After the success of National Comics’ new superhero characters Superman and Batman, Fawcett Publications started its own comics division in 1939, recruited writer Bill Parker to create several hero characters for the first title in their line, tentatively titled Flash Comics. Besides penning stories featuring Ibis the Invincible, Spy Smasher, Golden Arrow, Lance O’Casey, Scoop Smith, and Dan Dare for the new book, Parker also wrote a story about a team of six superheroes, each possessing a special power granted to them by a mythological figure.

Fawcett Comics’ executive director Ralph Daigh decided it would be best to combine the team of six into one hero who would embody all six powers. Parker responded by creating a character he called “Captain Thunder”.  (For some interesting info about other “Wannabees” of Capt- check out the history at http://www.marvelfamily.com/potpourri/Wannabees/)

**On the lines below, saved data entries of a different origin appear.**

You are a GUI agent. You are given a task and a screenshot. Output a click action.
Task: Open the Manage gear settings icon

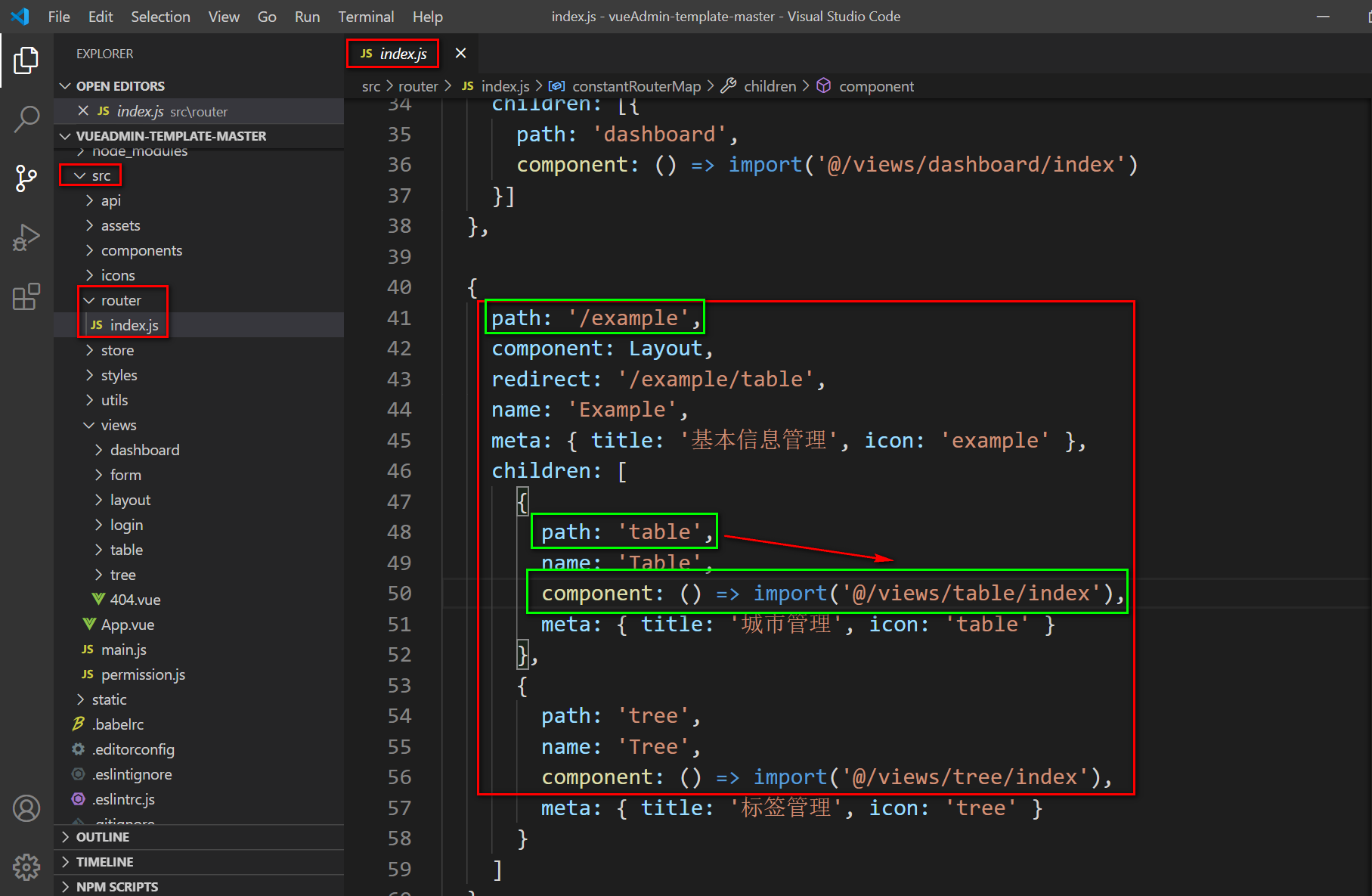pos(26,867)
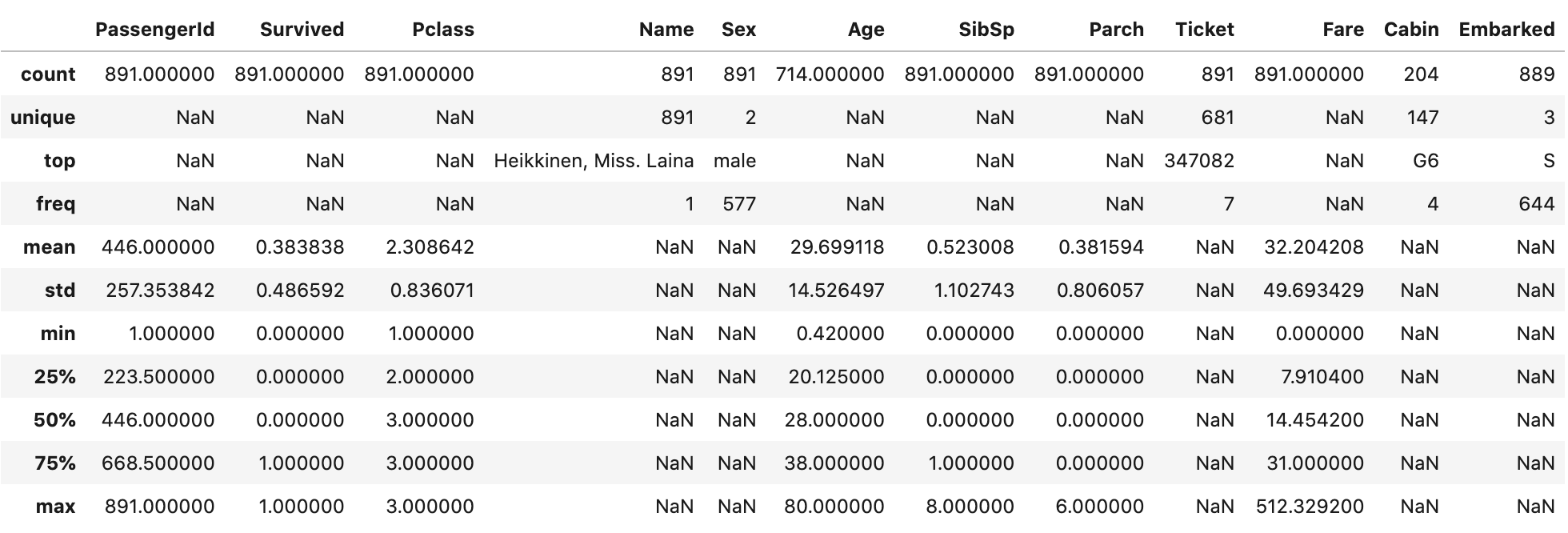This screenshot has width=1568, height=533.
Task: Select the top Ticket value 347082
Action: coord(1199,161)
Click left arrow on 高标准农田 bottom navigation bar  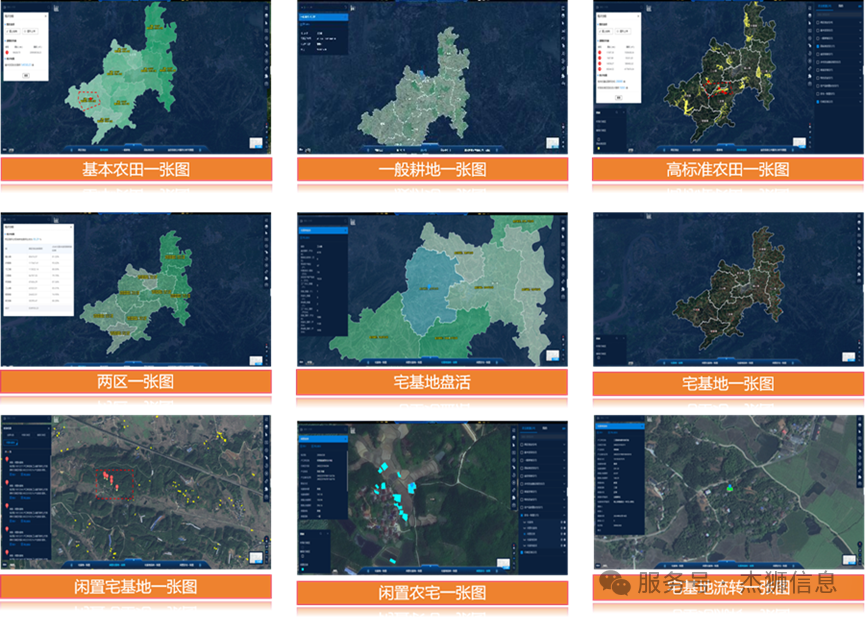[665, 149]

The first issue of the comic book, printed as both Flash Comics #1 and Thrill Comics #1, had a low-print run in the fall of 1939 as an ashcan copy created for advertising and trademark purposes. Shortly after its printing, however, Fawcett found it could not trademark “Captain Thunder,” “Flash Comics,” or “Thrill Comics,” because all three names were already in use. Consequently, the book was renamed Whiz Comics, and Fawcett artist Pete Costanza suggested changing Captain Thunder’s name to “Captain Marvelous,” which the editors shortened to “Captain Marvel”. The word balloons in the story were re-lettered to label the hero of the main story as “Captain Marvel”. Whiz Comics #2 (cover-dated Feb. 1940) was published in late 1939.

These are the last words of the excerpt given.